# conexion de display da05 anodo comun



## eddy70 (Feb 19, 2007)

un saludo a todos los del foro tengo un problema con un display de anodo comun da05 el problema es que no enciende lo alimento con 5 volts y con una resistencia 100 ohms y a cada terminal le conecte una resistencia tambien de 100 ohms las unicas terminales que no conecte son la del punto decimal  y la num. 8 ya que tengo entendido que son las misma la 3 y la 8 estoy usando chip 7490 , 7447 display ac  gracias por su ayuda se los agradecere.


----------



## Apollo (Feb 19, 2007)

Hola eddy70:

Sería de gran utilidad si pusieras el diagrama completo que tienes, para revisar la conexión antes de darte algún consejo.

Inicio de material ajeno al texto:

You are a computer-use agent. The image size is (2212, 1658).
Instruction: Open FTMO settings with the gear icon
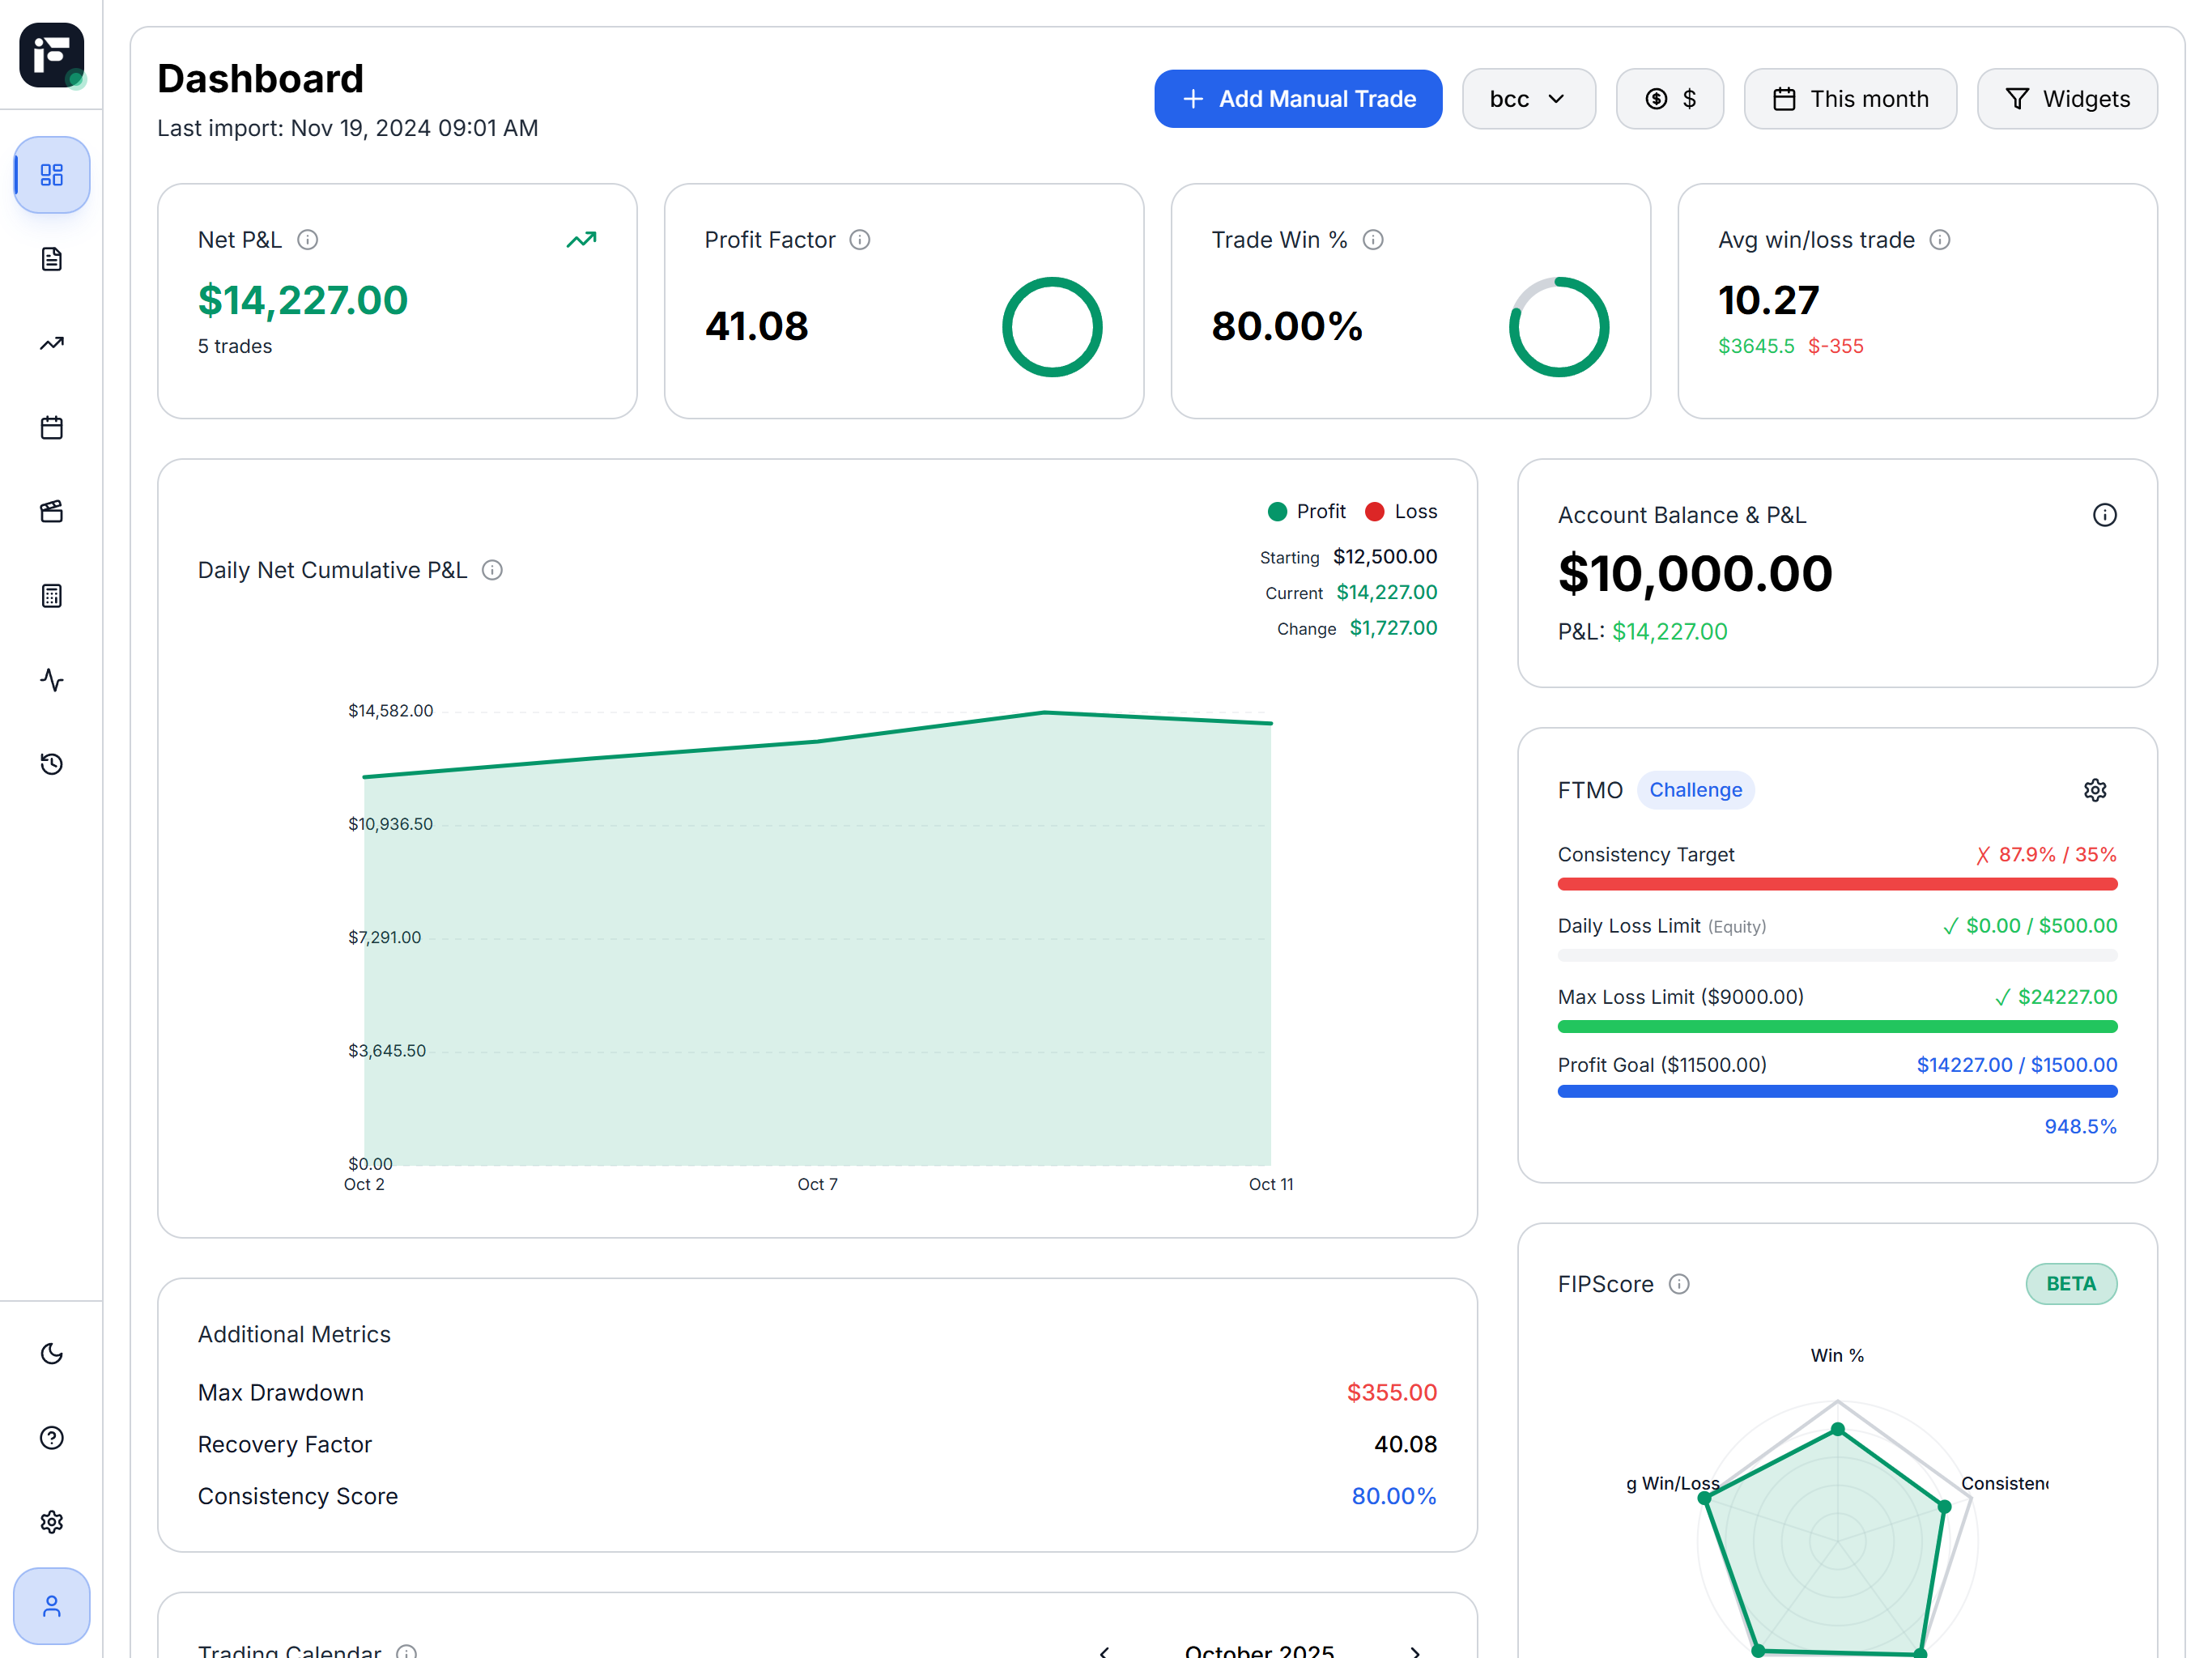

Lo único que me salta a la vista es que los pines 3 y 8 tienen que ir juntos conectados al V+, porque hay unos modelos que no funcionan correctamente si sólo conectas uno de los dos pines.

Saludos


----------



## eddy70 (Feb 20, 2007)

gracias apollo enseguida te anexo el diagrama de las conexiones que hice es un display de anodo comun , le conecte una resistencia a cada terminal del display de 100 ohms, y no esta conectado el punto decimal y terminal 8 ya revise los chips y si estan funcionando como debe de ser hasta llegar al display sin mas por el momento me despido y si me puedes ayudar gracias


----------



## eddy70 (Feb 26, 2007)

hola a todos de este foro, si alguien me puede ayudar, con este display ya anexe al diagrama para saber si lo estoy conectando bien se los agradecere mucho. gracias


----------



## eddy70 (Feb 26, 2007)

hola a todos de este foro, si alguien me puede ayudar, con este display ya anexe al diagrama para saber si lo estoy conectando bien se los agradecere mucho. gracias


----------



## mabauti (Feb 26, 2007)

la terminal de anodo comun NO lleva resistencia.

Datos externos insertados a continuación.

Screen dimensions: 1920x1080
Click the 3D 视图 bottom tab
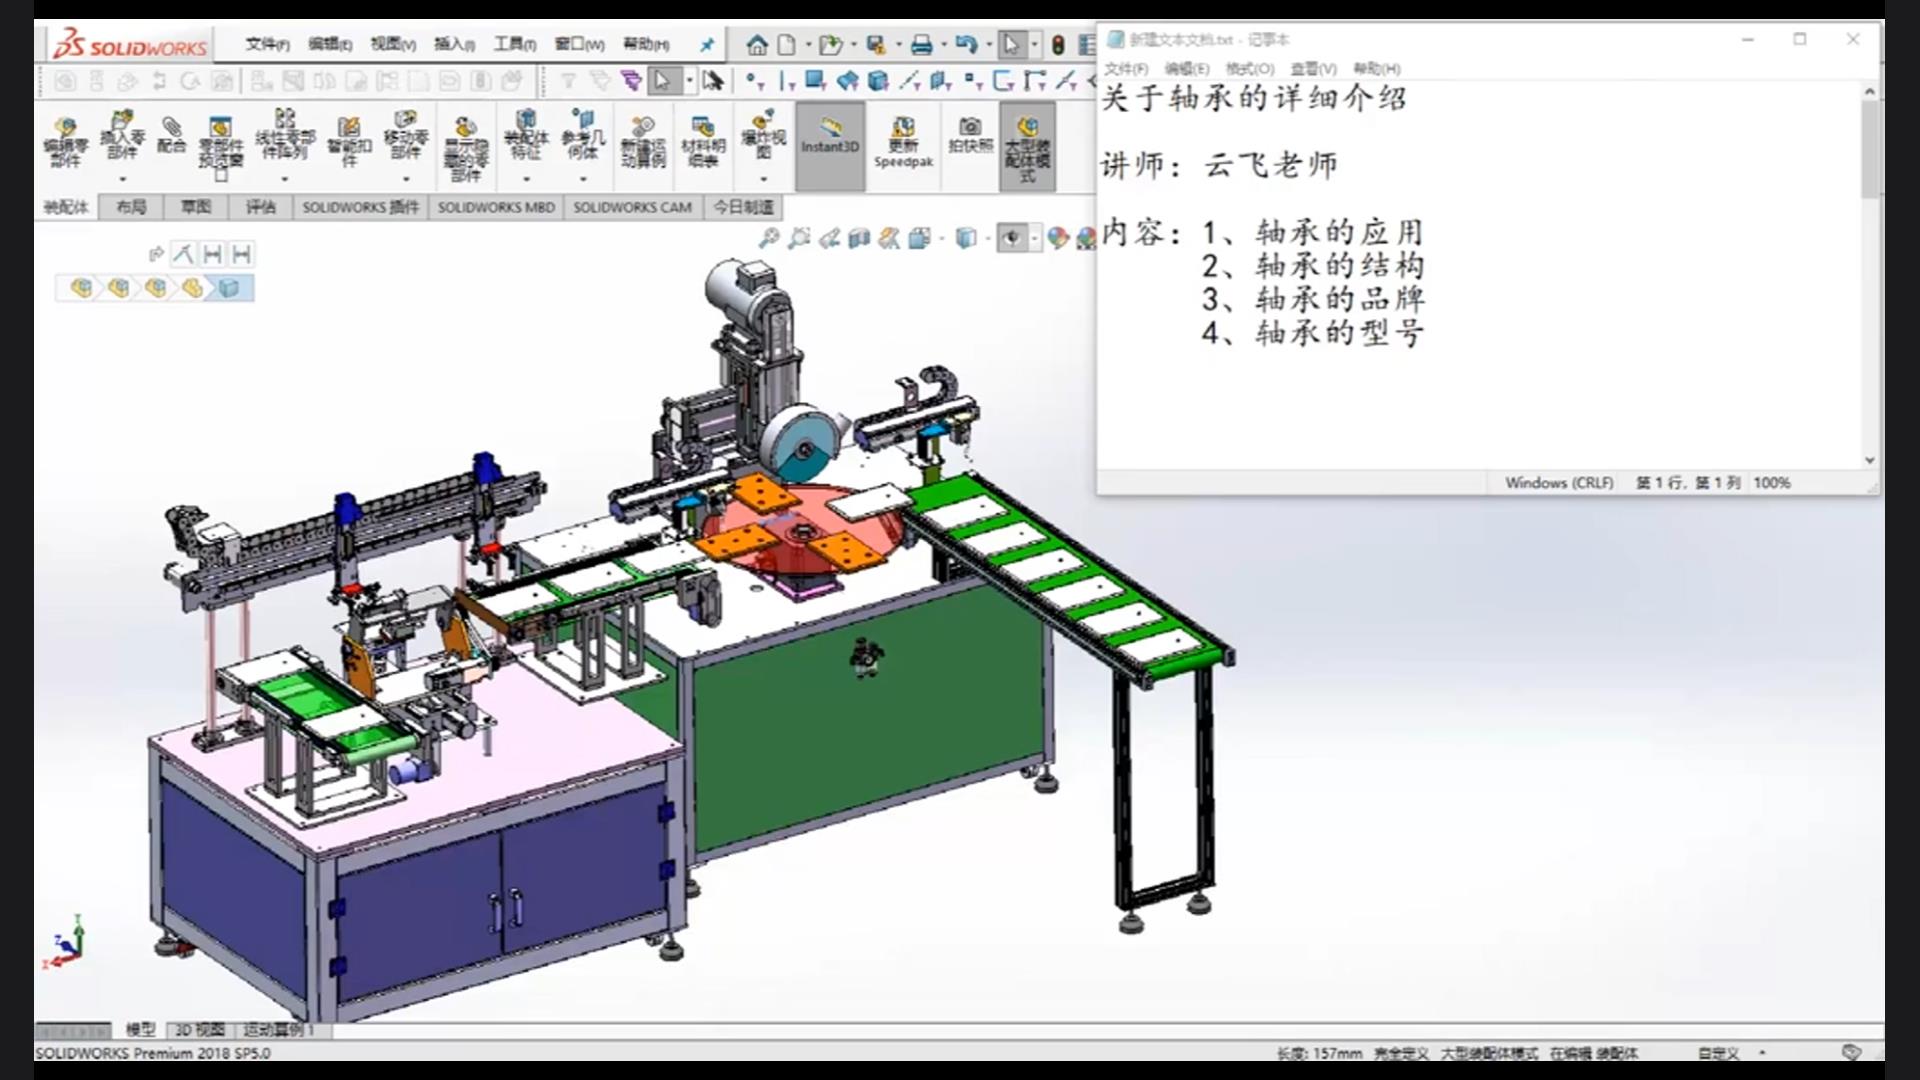[200, 1029]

Las demas resistencias las tienes de bajo valor (recheca si todavia sirve el display) , lo recomendable es que sean desde 330Ω  hasta 2.2kΩ


----------



## lotarionesco (Nov 7, 2010)

mabauti dijo:


> la terminal de anodo comun NO lleva resistencia.
> 
> Las demas resistencias las tienes de bajo valor (recheca si todavia sirve el display) , lo recomendable es que sean desde 330Ω  hasta 2.2kΩ





estan seguros de que las patas 3 y 8 no nesecitan resistencia?...porq yo los estoy conectando a Vcc mediante resistencias de 220...y en a,b,c,d,e,f,g tb..pero cuando quito resistencias en las patas 3 y 8 y conecto directamente a Vcc...en unos minutos ya esta muy caliente...quisiera saber masomenos como dimensionar las resistencias...o quiza debo aumentar el valor ohmico de las resistencias q uso en las patas d a,b,c,d,e,f,g y dejar las patas 3 y 8 directamente a  vcc (sin resistencias)...a quien pueda ayudarme gracias de antemano


----------



## wbg58h (Nov 7, 2010)

Mira, los Comunes del DA05, no llevan resistrencia, se conectan directamente a Vcc y las resistencias de los segmentos, ABCDEFG, tiene que llevar una resistencis de 220 Ohms, el DA05 tiene que emitir una luz roja, no anaranjada, ya que al poner resistencias de 100 Ohms, el display emite ese color anaranjado y se queman de volada.

Espero haberte ayudado.
Atte: WBG58H


----------



## lotarionesco (Nov 11, 2010)

wbg58h dijo:


> Mira, los Comunes del DA05, no llevan resistrencia, se conectan directamente a Vcc y las resistencias de los segmentos, ABCDEFG, tiene que llevar una resistencis de 220 Ohms, el DA05 tiene que emitir una luz roja, no anaranjada, ya que al poner resistencias de 100 Ohms, el display emite ese color anaranjado y se queman de volada.
> 
> Espero haberte ayudado.
> Atte: WBG58H



gracias!!...pero tengo una pequeña duda...como puedo saber si tengo un display DA05...el hecho es que compre mi display diciendo a la vendedora q me diera un display 7 segmentos anodo comun simplemente...y me los vendio...para colmo con el uso se me fueron borrando los numeritos q tenia éste a un lado...lo que puedo decir del display es que emite luz verde.

PD:actualmente estoy usando resistencias de 1k para ABCDEFG y 680ohms para los pines 3 y 8...osea que estoy conectando ambos a Vcc(5V)......obtengo un resultado optimo...el display no calienta nada en horas...pero noto q cuando hay mucha luz en el exterior se opaca facilmente mi display...por lo q quisiera saber la mejor configuracion para mejorar la intensidad luminica d mi display sin dañarlo...ademas para economizar la energia cuando la conecte a una pila...para q me dure buen tiempo


----------